Raw records
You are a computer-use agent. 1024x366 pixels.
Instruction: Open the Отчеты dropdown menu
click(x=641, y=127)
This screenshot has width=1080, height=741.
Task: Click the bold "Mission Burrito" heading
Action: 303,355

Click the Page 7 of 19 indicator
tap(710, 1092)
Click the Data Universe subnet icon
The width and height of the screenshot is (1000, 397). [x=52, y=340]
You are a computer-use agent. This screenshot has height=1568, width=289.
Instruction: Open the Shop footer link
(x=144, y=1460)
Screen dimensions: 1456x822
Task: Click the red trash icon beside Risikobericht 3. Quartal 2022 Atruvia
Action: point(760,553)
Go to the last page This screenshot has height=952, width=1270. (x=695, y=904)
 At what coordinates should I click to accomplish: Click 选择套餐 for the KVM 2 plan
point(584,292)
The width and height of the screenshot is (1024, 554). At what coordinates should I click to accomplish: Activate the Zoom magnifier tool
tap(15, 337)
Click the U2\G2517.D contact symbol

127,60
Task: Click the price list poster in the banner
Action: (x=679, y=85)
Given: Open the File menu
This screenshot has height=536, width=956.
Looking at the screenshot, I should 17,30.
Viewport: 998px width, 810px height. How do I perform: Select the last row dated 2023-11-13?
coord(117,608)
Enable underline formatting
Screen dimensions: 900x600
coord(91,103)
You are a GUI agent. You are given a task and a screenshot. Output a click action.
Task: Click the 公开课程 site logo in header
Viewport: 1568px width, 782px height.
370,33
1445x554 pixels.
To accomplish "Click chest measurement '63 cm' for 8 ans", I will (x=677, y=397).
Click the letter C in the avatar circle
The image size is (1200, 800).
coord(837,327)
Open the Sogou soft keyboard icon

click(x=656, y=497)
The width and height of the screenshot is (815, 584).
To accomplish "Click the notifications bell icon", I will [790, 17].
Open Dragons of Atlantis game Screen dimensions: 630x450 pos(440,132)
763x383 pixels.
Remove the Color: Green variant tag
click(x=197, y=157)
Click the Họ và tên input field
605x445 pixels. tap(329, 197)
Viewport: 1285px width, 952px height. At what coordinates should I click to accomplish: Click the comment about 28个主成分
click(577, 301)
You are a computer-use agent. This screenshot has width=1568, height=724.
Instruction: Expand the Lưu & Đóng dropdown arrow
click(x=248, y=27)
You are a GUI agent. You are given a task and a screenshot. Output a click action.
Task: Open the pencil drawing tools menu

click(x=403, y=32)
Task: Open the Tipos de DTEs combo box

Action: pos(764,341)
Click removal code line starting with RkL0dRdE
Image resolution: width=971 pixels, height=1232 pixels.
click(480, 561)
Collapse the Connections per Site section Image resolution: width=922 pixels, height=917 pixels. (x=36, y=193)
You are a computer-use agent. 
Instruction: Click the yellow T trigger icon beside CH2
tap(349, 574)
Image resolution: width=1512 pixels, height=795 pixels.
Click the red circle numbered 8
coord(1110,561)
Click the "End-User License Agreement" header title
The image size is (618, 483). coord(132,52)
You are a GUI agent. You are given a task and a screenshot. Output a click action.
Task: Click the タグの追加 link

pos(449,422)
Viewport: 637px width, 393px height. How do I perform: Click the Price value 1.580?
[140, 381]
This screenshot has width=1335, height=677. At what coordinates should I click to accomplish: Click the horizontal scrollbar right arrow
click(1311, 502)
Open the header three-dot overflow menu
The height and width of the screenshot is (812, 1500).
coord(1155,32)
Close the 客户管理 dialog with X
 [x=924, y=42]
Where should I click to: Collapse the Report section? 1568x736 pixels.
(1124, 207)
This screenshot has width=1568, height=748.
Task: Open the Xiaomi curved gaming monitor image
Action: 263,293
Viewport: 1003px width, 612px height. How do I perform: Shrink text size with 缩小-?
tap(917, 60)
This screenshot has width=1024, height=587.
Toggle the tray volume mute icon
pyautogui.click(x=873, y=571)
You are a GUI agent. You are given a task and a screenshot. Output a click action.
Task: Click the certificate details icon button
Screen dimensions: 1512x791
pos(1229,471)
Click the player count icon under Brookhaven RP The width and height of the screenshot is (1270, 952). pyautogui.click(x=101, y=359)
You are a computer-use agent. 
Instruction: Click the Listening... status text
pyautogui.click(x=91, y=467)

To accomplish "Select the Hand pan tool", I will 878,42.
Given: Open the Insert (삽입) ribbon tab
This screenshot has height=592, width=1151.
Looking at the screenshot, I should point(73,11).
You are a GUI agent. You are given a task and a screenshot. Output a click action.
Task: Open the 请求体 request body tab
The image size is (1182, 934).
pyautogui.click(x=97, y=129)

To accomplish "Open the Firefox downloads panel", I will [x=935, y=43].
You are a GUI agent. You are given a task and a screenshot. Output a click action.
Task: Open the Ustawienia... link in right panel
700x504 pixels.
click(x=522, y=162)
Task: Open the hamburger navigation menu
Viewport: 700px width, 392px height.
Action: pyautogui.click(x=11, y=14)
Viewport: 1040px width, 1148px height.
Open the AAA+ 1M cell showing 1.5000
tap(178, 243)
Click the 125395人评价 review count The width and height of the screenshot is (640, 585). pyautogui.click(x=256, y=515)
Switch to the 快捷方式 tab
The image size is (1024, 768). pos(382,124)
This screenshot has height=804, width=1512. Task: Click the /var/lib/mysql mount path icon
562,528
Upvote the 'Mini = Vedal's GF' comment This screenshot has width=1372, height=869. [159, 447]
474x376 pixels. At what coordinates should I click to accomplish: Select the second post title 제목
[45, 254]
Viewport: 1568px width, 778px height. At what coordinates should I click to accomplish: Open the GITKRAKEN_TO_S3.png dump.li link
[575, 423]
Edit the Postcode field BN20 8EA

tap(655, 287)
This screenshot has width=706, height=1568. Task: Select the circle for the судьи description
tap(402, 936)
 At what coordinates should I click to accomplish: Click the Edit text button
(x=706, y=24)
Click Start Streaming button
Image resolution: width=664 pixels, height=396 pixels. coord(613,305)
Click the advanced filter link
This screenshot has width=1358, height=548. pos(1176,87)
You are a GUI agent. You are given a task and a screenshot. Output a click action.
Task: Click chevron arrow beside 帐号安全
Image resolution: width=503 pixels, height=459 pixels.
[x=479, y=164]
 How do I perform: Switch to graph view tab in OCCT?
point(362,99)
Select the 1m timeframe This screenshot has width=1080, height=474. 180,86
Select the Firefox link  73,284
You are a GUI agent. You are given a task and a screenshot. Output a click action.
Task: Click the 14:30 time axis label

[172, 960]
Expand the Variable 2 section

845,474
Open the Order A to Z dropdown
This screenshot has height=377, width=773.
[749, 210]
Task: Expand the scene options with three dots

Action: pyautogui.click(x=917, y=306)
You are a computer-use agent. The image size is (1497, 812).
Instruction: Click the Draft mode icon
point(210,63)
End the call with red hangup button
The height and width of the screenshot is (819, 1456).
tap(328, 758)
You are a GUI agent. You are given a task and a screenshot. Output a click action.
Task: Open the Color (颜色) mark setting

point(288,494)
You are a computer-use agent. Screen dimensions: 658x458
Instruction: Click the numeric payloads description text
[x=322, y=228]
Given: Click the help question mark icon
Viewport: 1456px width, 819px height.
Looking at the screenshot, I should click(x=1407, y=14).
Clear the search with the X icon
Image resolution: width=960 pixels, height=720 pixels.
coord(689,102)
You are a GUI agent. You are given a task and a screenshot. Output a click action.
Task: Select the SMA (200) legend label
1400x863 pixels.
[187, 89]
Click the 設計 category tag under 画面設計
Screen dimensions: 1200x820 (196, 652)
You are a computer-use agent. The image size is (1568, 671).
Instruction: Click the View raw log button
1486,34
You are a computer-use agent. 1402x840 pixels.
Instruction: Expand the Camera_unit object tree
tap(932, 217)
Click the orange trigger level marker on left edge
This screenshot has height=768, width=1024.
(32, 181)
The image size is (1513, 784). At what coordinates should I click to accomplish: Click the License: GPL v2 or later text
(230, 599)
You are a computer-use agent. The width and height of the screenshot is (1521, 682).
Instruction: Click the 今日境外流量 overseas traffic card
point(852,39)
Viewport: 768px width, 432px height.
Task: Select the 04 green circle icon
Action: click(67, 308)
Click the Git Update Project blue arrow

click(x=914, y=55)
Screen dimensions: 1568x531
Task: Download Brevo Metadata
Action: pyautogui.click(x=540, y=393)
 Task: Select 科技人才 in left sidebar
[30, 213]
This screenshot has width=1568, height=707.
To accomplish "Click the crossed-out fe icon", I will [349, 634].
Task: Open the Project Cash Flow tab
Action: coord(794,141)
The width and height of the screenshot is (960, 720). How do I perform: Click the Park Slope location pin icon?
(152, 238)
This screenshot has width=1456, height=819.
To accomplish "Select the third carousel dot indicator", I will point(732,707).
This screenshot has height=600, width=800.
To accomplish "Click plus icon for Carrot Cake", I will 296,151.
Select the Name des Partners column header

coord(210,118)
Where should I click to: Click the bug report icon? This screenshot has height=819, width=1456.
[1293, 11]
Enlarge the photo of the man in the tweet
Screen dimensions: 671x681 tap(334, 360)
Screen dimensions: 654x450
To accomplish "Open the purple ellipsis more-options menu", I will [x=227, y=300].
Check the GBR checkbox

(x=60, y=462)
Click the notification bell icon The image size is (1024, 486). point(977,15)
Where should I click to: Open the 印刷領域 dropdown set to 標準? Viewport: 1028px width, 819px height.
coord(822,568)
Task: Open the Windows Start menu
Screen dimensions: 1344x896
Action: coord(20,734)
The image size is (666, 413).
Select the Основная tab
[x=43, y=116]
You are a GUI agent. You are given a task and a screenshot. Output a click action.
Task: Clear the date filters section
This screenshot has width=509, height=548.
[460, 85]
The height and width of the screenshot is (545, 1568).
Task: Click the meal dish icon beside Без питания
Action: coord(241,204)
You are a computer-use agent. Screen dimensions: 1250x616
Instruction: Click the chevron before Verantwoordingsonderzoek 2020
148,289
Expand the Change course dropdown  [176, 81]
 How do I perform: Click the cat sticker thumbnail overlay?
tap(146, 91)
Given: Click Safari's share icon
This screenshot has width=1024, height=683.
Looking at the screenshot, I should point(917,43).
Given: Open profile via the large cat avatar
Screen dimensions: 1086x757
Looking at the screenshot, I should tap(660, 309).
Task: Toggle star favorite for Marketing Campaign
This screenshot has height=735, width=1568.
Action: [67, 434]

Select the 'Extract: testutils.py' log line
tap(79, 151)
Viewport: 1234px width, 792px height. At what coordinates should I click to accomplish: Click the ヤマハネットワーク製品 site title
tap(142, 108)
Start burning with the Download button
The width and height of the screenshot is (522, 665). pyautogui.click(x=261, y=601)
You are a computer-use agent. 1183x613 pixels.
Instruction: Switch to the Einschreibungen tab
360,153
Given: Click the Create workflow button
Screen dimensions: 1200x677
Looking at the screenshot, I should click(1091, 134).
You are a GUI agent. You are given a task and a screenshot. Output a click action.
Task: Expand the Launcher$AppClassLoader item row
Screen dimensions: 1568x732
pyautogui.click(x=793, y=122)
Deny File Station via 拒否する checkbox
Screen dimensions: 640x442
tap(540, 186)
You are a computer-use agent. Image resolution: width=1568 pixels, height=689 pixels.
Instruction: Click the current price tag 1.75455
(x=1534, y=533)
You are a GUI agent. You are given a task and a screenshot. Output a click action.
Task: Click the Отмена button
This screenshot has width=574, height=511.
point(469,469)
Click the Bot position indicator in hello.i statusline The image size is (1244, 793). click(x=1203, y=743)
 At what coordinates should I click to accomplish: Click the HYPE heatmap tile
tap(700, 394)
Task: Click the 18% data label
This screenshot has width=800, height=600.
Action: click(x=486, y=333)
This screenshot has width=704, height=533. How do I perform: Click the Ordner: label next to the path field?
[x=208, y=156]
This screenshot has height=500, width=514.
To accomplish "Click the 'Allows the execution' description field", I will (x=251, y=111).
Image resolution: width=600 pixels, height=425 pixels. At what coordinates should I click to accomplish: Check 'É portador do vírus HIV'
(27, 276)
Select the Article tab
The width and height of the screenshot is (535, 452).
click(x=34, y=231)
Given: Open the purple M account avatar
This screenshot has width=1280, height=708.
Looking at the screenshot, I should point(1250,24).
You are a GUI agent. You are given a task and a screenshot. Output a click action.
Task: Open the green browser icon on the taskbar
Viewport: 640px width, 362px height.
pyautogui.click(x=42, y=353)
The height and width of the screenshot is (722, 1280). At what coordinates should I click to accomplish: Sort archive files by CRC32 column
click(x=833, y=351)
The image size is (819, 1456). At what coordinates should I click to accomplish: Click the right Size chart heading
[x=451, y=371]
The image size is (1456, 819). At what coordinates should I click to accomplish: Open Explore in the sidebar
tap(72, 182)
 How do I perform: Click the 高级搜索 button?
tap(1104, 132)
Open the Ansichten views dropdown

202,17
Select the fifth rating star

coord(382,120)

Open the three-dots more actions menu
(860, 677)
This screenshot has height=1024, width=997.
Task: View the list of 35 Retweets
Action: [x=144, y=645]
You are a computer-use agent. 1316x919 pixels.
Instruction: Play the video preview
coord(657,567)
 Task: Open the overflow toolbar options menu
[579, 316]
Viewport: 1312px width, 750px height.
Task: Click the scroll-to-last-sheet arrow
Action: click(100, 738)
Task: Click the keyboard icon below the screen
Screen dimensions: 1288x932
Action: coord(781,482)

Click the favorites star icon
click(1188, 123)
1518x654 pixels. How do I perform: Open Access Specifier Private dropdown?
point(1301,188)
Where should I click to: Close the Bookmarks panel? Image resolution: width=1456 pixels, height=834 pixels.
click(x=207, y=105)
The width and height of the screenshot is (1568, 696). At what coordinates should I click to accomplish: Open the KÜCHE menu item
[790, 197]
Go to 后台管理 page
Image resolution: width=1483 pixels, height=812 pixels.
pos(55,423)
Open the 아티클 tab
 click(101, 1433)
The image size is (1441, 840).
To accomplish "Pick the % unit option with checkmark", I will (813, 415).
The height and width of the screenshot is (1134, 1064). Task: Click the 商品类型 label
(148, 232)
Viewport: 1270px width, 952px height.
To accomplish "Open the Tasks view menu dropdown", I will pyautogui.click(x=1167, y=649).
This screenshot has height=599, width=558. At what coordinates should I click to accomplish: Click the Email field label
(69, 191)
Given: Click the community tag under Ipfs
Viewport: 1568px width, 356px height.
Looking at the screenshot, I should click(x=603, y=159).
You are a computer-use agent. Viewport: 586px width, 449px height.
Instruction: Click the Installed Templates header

What is being asked: Put "symbol" in place of "icon" in the lines starting with the line with "Open the header three-dot overflow menu" and going on through the line with "pos(1229,471)". Rewrite only those lines, with nothing else changed.

Exercise output:
Open the header three-dot overflow menu
The height and width of the screenshot is (812, 1500).
coord(1155,32)
Close the 客户管理 dialog with X
 [x=924, y=42]
Where should I click to: Collapse the Report section? 1568x736 pixels.
(1124, 207)
This screenshot has width=1568, height=748.
Task: Open the Xiaomi curved gaming monitor image
Action: 263,293
Viewport: 1003px width, 612px height. How do I perform: Shrink text size with 缩小-?
tap(917, 60)
This screenshot has width=1024, height=587.
Toggle the tray volume mute symbol
pyautogui.click(x=873, y=571)
You are a GUI agent. You are given a task and a screenshot. Output a click action.
Task: Click the certificate details symbol button
Screen dimensions: 1512x791
pos(1229,471)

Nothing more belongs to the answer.